John Pollock Financial, Phone # 972-396-0449, John Pollock is a Dallas Financial Advisor. http://www.johnpollockfinancial.com/financial-advisor/annuities/ It's hard to find a financial planner whose advice you can trust -- even among so-called experts. I'm looking at an article written by the Insured Retirement Institute called "Debunking Variable Annuity Myths". This group wants to dispel some 'myths' about my least favorite investment in the world, the variable annuity. Let's get it on!
It's easy to find a financial planner who believes these IRI studies, but be careful what you allow to affect your portfolio. Here's Myth 1: VA's Don't Belong in Qualified Accounts. The article cites Suze Orman, a financial commentator. She says VA's protect assets much differently from mutual funds, due to the guaranteed withdrawals, and the living benefits. So the benefits of the VA outweigh the tax benefits inside of a qualified account.

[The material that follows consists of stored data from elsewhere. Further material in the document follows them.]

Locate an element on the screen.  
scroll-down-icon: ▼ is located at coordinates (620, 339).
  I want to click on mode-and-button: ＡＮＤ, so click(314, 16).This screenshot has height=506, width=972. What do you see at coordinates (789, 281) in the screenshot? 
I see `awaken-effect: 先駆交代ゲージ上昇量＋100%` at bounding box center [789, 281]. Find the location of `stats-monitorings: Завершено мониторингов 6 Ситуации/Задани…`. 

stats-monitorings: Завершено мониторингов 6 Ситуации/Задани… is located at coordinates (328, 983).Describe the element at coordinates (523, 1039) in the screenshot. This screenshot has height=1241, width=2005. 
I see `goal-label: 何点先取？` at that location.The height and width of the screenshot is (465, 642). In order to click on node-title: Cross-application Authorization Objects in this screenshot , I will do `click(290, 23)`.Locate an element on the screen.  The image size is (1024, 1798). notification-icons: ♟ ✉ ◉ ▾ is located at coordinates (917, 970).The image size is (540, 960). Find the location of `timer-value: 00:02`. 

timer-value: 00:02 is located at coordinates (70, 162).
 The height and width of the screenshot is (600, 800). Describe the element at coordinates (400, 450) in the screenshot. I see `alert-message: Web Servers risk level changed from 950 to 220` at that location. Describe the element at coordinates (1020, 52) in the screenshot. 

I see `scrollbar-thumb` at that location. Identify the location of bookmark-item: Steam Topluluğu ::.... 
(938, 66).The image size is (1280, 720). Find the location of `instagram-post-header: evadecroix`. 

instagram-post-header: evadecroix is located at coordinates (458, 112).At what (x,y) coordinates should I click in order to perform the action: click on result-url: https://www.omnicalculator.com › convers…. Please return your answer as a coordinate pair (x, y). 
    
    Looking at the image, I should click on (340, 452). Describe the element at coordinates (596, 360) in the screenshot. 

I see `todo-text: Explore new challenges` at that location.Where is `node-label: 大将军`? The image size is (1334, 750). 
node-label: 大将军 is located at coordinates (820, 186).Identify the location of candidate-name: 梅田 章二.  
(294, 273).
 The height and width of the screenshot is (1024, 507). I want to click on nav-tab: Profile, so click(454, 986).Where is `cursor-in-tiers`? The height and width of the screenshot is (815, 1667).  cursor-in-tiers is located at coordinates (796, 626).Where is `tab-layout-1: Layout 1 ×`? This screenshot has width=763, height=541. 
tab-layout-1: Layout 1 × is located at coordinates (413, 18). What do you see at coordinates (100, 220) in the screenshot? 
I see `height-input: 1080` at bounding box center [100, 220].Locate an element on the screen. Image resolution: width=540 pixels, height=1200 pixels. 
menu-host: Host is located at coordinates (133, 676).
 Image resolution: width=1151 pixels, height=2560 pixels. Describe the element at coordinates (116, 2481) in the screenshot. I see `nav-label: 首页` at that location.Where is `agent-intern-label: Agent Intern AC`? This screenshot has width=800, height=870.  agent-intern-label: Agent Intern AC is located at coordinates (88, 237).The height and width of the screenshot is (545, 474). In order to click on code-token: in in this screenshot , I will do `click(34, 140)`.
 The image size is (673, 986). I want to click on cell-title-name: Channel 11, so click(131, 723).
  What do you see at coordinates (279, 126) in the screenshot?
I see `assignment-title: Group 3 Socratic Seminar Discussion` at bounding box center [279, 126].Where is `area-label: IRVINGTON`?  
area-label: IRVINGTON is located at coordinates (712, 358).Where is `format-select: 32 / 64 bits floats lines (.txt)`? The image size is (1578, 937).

Have you been able to find a financial planner who can tell you if they successfully debunked this 'myth'? The answer here is no, they didn't. Actually, I don't think VA's belong in any accounts, qualified or otherwise. Suze Orman says VA's have an advantage because they grow tax-deferred. The problem is that growth is at regular income rates, not capital-gains rates. Even if capital-gains rates go up, they're still almost certainly going to be under regular income rates. There's no compelling benefit to being in a VA here. And the living benefits they talk about here are far cheaper to get in an insurance product, instead of a variable annuity.
Buy equities for what equities are for (and find a financial planner who will tell you that!) Buy insurance for what insurance is for. Take my advice -- don't mix them. They are better off separate than mixed. Myth 1 is NOT debunked. VAs still don't belong in qualified accounts.
I'd be hard pressed to find a financial planner that believes in this next myth. Myth 2: VA's Are Too Expensive. Really -- that's a myth? I want to see how they justify the way VA's rip people off. They say the average VA is only 3% to buy in. Well sure, that's true, but it's 3 ½ to 4 percent to own. The S&P only climbs at an average of 9%! How are you going to make any money when they are siphoning 4 percent of your investment off every year for fees! It's still too expensive. Myth 2 is not debunked. The fees are still WAY too high for what you're getting.
If a person is looking strictly at living off their retirement nest egg for income to compliment their social security benefits why not look at an insured investment like a VA that still allows me to be in the market but guarantee no declines in my income benefit even if my overlying portfolio goes down. Then when I retire I can trigger income from my annuity that doesn't rely on market performance to make sure I don't out live it. This benefit doesn't require annuitization either.